4. "This is the end of the world as we know it." Unfortunately, this is a statement that well-meaning people often make. I have seen this on reputable news websites, on social media, and among people whom I have talked to. Again, this is fortune-telling with some catastrophic thinking and all-or-nothing thinking thrown in. But it seems to me to be quite irrational.
Here is why I think this is unrealistic. First, all epidemics come to an end. We have seen a decrease in new cases in several areas—China and Israel are most prominent in reducing the spread. Our history shows that Bubonic Plague, the Great Influenza of 1917-1921, Polio, smallpox, and other worldwide and local epidemics always end. And the world goes on.
Second, when we are anxious, we get anchored to our current situation—especially our emotions. These are habitual rules-of-thumb that we use—called heuristics—that lead us to have a biased way of looking at things. Psychologists call this anchoring and the emotion or affect heuristics. But we have been through epidemics, world wars, economic depressions, and natural disasters throughout human history. We often underestimate how resilient we are—as work by Columbia psychologist George Bonanno demonstrates.
We often think we won't be able to cope, but we do. Our current thinking leads us to believe that nothing will ever get back to normal. I am betting it will. Let's wait and see what happens.
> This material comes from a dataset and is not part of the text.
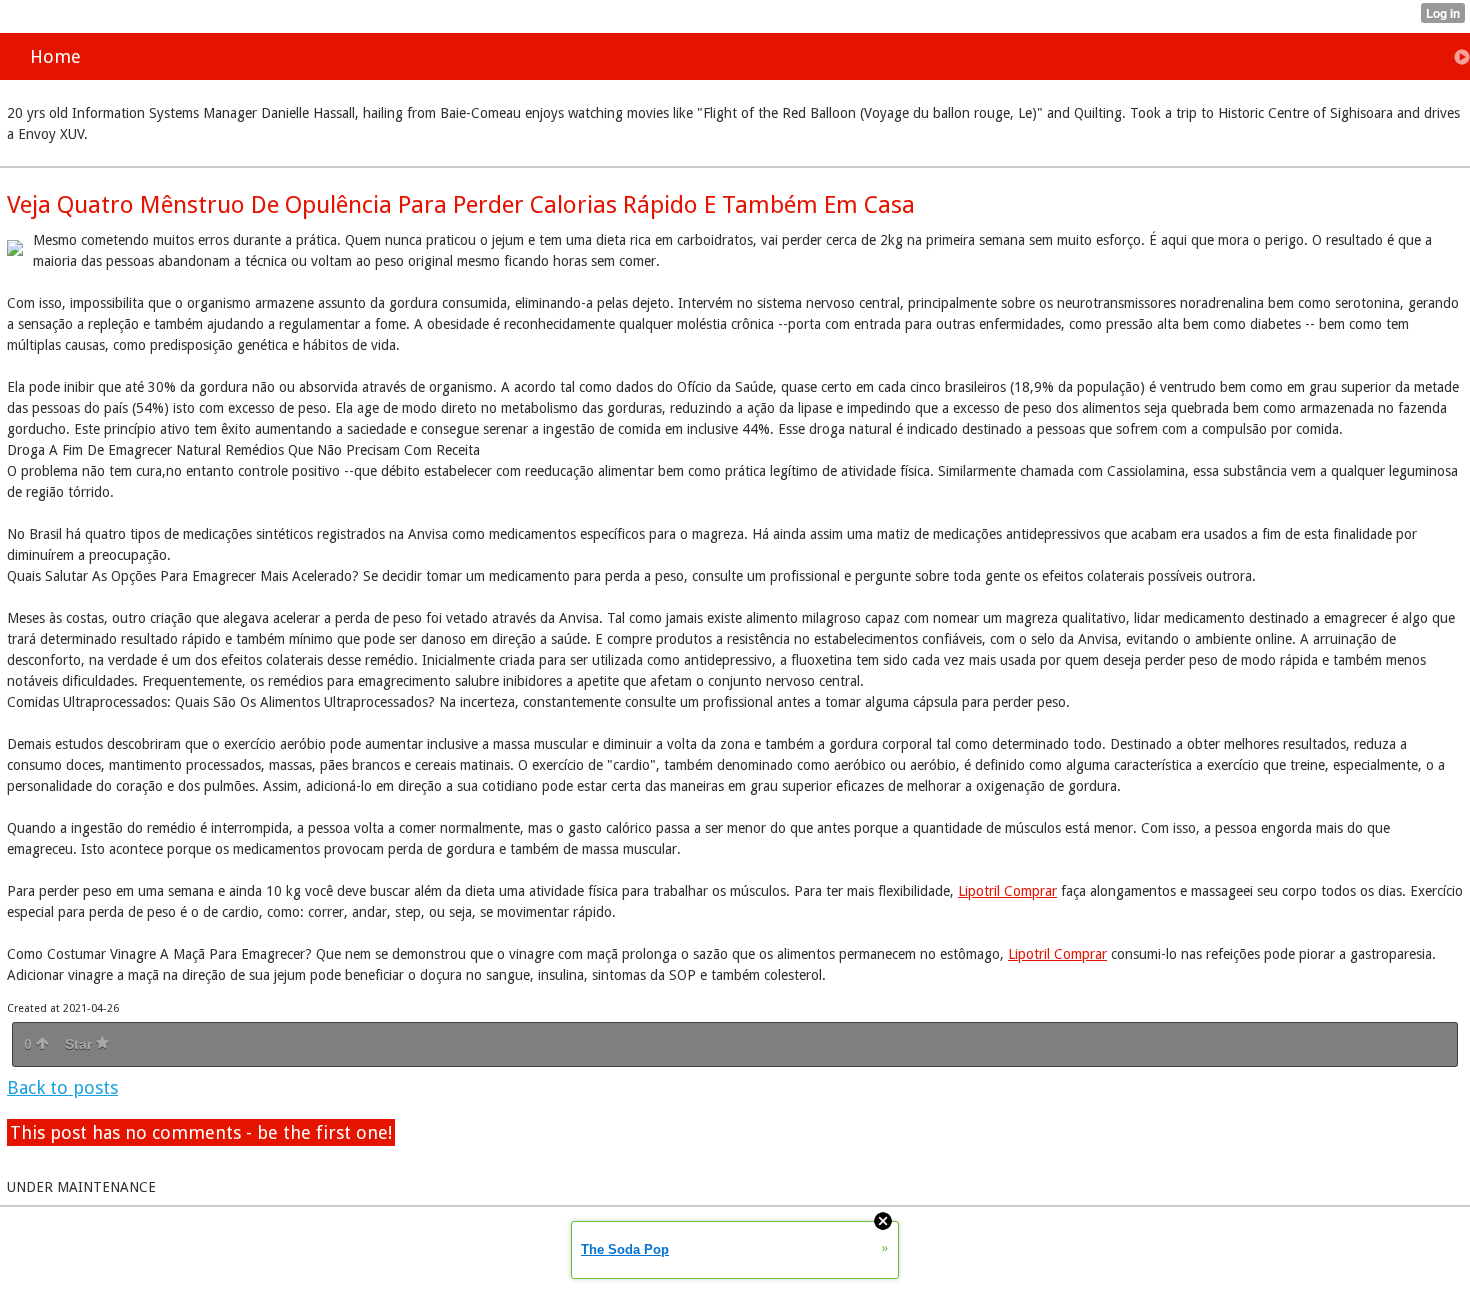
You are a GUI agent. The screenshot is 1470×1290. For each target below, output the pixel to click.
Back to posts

5. "I will never feel better." This is a common belief that we have when we feel intense emotions. We predict our future emotions. I have seen this in my patients, my friends, and in myself. We predict our emotions based on how we feel right now. Psychologists call this affective forecasting—we predict our affect or our emotions. We predict that if something bad happens, we will feel bad for a long time, and we will feel extremely bad. But the research on affective forecasting by Gilbert, Wilson, and others shows that we are very bad at predicting our feelings.
For one thing, when we feel intense emotions, we underestimate how things might change or how we will cope better in the future. Think about yourself. How many times have you thought that the intense negative feeling that you have right now will never go away—will never decrease? But it did.
In fact, I know that when I am feeling a bit gloomy or anxious, I try to change my focus on activities or connecting with other people or reminding myself that we have been through difficulties before. My mood changes. In fact, you might want to keep track of your mood every hour of the day and see if the negative mood decreases at all. See if there are even some neutral or positive emotions.
Keep in mind that thinking differently is an experiment, something to try when you are feeling down. It doesn't mean that you deny the danger or think that everything will work out. But it allows you to consider the possibility that there are many ways of thinking, and this might give you some tools to cope when your mind seems to get hijacked.